Viva64 for optimizing data structures

16.02.2009 Andrey Karpov

Finally I've come to implementation of diagnosis in Viva64 analyzer detecting structures with non-optimal arrangement of fields. Absence in VivaCore of support of type calculations for small data types as ST_CHAR, ST_SHORT restrained me from that. Earlier all the types smaller than 32-bit were called ST_LESS_INT. So the library users should download an updated version of VivaCore. Everything has been changed in it recently.

But let's return to testing optimality of arrangement of data in structures. I will focus mostly on Visual C++. You know that data in C++ structures are aligned in such a way as to provide the most effective access to them. By the way, some microprocessors cannot address non-aligned data directly at all and the compiler has to generate special code for addressing such data. Those microprocessors which can address non-aligned data still do this much less effectively. That's why the C++ compiler leaves empty cells between fields of structures to align them according to the addresses of machine words and thereby speed up addressing to them. You can turn off the alignment function by using special directives #pragma to reduce the size of main memory being used but we are not interested in this variant now. It is often possible to significantly reduce the size of used memory by simply changing the order of fields in a structure without performance loss.

Let's consider the following structure:

struct MyStruct
{
  bool m_bool;
  char *m_pointer;
  int m_int;
};

On a 32-bit system this structure will occupy 12 bytes and it is impossible to reduce this size. Each field is aligned at the border of 4 bytes. Even if we put m_bool in the end it won't change anything. The compiler will still make the structure's size multiple of 4 bytes to align these structures in arrays.

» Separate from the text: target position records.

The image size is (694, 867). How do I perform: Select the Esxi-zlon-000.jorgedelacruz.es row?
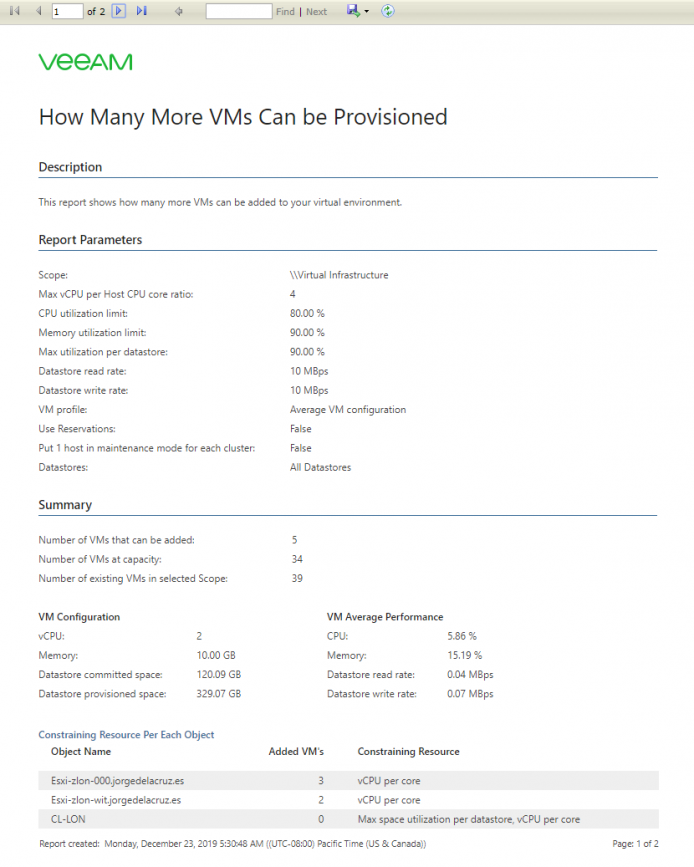point(348,781)
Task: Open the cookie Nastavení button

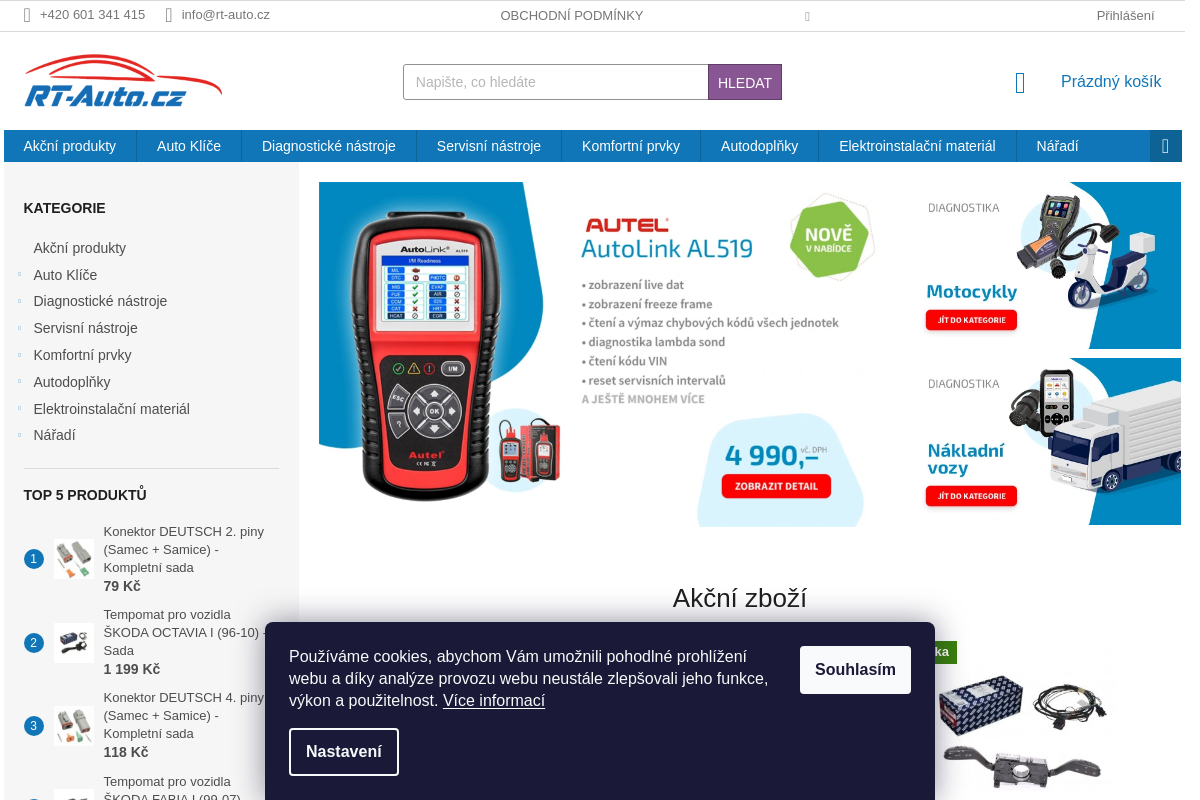Action: click(x=344, y=752)
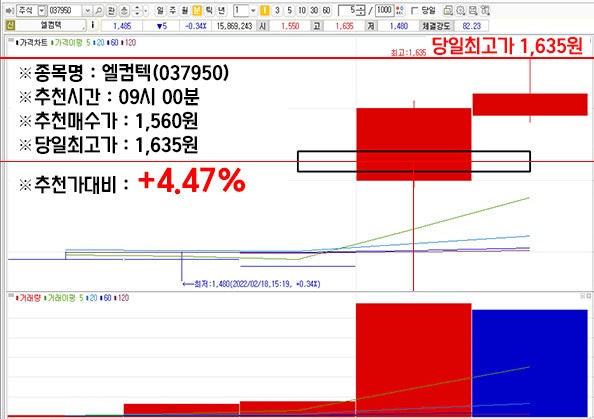This screenshot has width=594, height=419.
Task: Click the 1000 bar count field
Action: pyautogui.click(x=384, y=11)
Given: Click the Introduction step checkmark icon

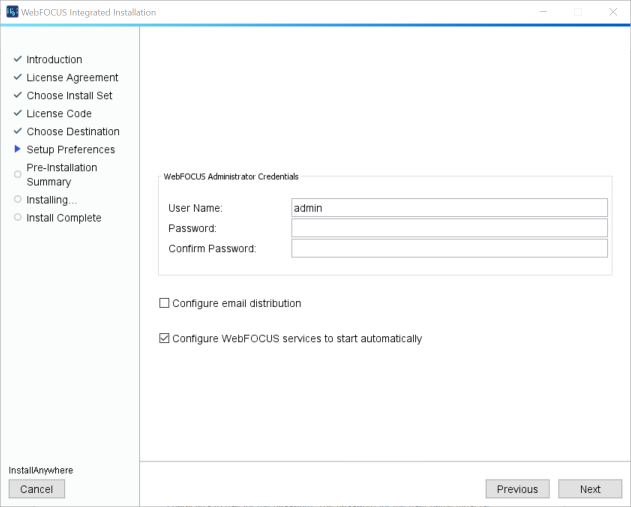Looking at the screenshot, I should (17, 59).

In case of a 64-bit building MyStruct structure will occupy 24 bytes. It is clear why. In the beginning there is one byte under m_bool and 7 non-used bytes for alignment as the pointer occupies 8 bytes and must be aligned at the border of 8 bytes. Then there are 4 bytes m_int and 4 non-used bytes for aligning the structure at the border of 8 bytes. Fortunately, it can be easily corrected by putting m_bool in the end of the structure as follows:

struct MyStructOpt
{
  char *m_pointer;
  int m_int;
  bool m_bool;
};

MyStructOpt occupies not 24 but 16 bytes. It is a sensible saving if we use, for example, 10 million items. In this case we will save 80 MB of memory but what is more important, we can increase performance. If there are not to many structures it doesn't matter of what size they are. Access will be performed with the same speed. But when there are a lot of items cache, the number of memory accesses etc will do make the difference. And we can for sure say that processing of 160 MB of data will take less time than in case of 240 MB. Even a simple access to all the items of the array for reading will be rather fast.

I know that changing the order of fields in structures is not always possible or convenient. But if you have millions of such structures you should pay a little time to it. The results of such simple optimization as changing the order of fields can very significant. Now I haven't figures to prove this, but perhaps I will give examples in the next notes in the blog.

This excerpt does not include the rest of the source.